TTB, uzman doktorlar ve diğer bilim adına konuştuğuna iddia eden insanlar 9 Eylül İzmir Athena konserinden sonra da İstanbul Kartal’da 12 Eylül’de tarihinde Komünist Partisinin yaptığı miting hakkında bir çift laf etmediler!... Tahminimize göre basın-yayın organları bu yönde bir gündem yaratmadı! Ya da Türkiye’deki Komünistler, Athena grubu gibi bill gates sıvısı oldu! Zaten TKP mitingine katılanlar Komünist olduğu için maske de takmışlardı.
Böylelikle medya ile medyatik hekimlerin, bu konser ve mitingi görmemesi Maltepe mitinginden ne kadar çok korktuklarını ve siyasi bir tavır içinde olduğunu da fazlası ile gösterdi.
Sırada LOKUM var!..
Bundan sonraki, küresel güçlere karşı yapılan, “Büyük Uyanış” Plandemi Mitinginde LOKUM dağıtılacak mı?
En son gündeme taşıdıkları ise yine 666’ya bağlanan Gara Covid LOKUMLARI oldu. Lokum ile nerdeyse mitinge, ikiz kulelere çarpmayan uçak misali senaryo yazılmaya başlandı.
Endişeler artınca da lokumu dağıtan parasını ödeyen takipçimiz olan Konyalı Asım Furkan’a ulaştık. İçinde 50 adet baharat olan bu lokumları 11 Eylül mitingine Konya’da ruhsatlı üretimi olan bir fabrikada yaptırdığını söyledi. Anlaşılan endişelenecek bir şey yoktu.

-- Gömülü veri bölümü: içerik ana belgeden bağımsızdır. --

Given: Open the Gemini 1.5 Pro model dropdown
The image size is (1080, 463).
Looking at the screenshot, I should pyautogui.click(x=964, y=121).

Ama kendisinin de kabul ettiği gerçek, bize daha önceden haber verilseydi, lokumlar konusunda bir anons yapılır ve bir de teşekkür edilirdi dedik. Haklı buldu. Kendisi ile daha önceden ABP adına ilişki kuran kişinin bu bilgiyi paylaşmadığından kaynaklandığı da ortaya çıktı.

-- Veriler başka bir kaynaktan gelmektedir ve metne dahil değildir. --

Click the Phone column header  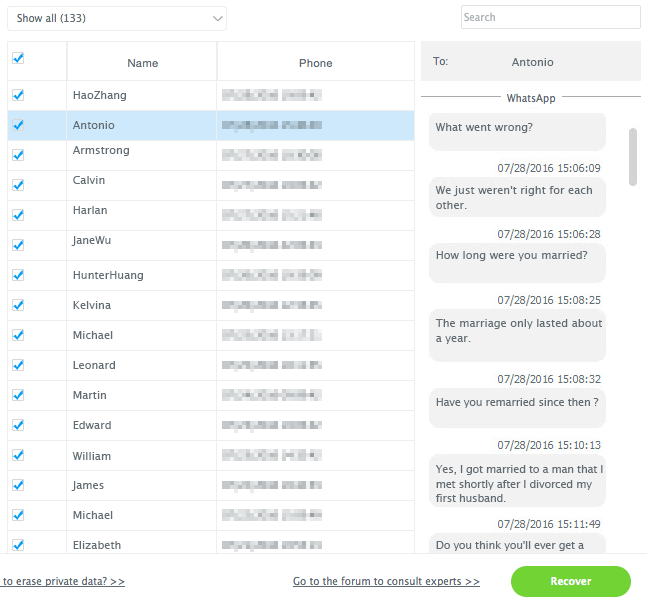coord(316,63)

Lokum Markası olan, Gara Covid LOKUMLARI firma tarafından ironik ve tepki olarak düşünülmüştür.
Yapılan bir söz gereği, bundan sonraki mitinglerde LOKUM dağıtımı aynı marka ile dağıtılmaya devem edecektir.

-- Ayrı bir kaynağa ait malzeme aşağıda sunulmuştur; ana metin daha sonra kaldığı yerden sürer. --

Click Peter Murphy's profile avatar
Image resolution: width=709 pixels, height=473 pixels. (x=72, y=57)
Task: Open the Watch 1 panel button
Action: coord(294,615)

11 EYLÜL MİTİNGİNİN GERÇEK NEDENİ 3 SATIR
11 Eylül mitingi, 11 Mart 2020 yılında ilan edilen pandeminin, PLANdemi olduğunu ilişkin yapıldı. İleri sürdüğümüz iddia ise adı SarS-Cov-2 virüsünün izole edilmediği yönündedir. Ve izole edilmeyen virüsünde aşısı olmaz diyoruz!
Hepsi bu.
Önemli Not: Mitingin bütçesi; 5 bin 500 TL’dir. O da ses düzenini sağlayan minibüsün fiyatı. Demek ki 5 bin 500 TL’ye Maltepe’den Türkiye ve dünyayı salladık!.. Mitingde dağıtılan lokumdan daha ucuz mal edildi.
Zeynep A... 3 Yıl Önce
Meğer perde arkasında ne engellemelere maruz bırakılmışsınız! Buna rağmen bu engellere rağmen biz on binler orada olduk bu da Allah'ın bir lutfudur. Tüm faklılıklarımıza rağmen bir olduk! Maskesiz mesafesiz insanca bir araya geldik.. Harika bir gündü iyi ki oradaydım iyi ki geldik! Emeği geçenlerden Allah razı olsun. Bu arada lokum harika lezzetliydi :) lokum hiç yemeyen biri olarak bana lokumu sevdirdi. Buradan teşekkürler ediyorum. Ve buluşmak üzere!
İsmet 3 Yıl Önce
Bill'in adamlarından başka ne beklenir... ALLAH C.C içinde ne olduğu belirsiz sıvıları bedenimize zerketmelerine müsaade etmesin...
Nejat 3 Yıl Önce
Pentagona bağlı olan örgütler grafenli sıvıyı enjekte etmeye çalışıyor...
ferhat 3 Yıl Önce
Pentagon solcularının farkındayız....Gerçek solcular pentagoncu değildir....
Dahi 3 Yıl Önce
Akilli virüs. .vesselâm. artık tamamen Aklımızla alay ediyorlar.fasist chp zihniyeti.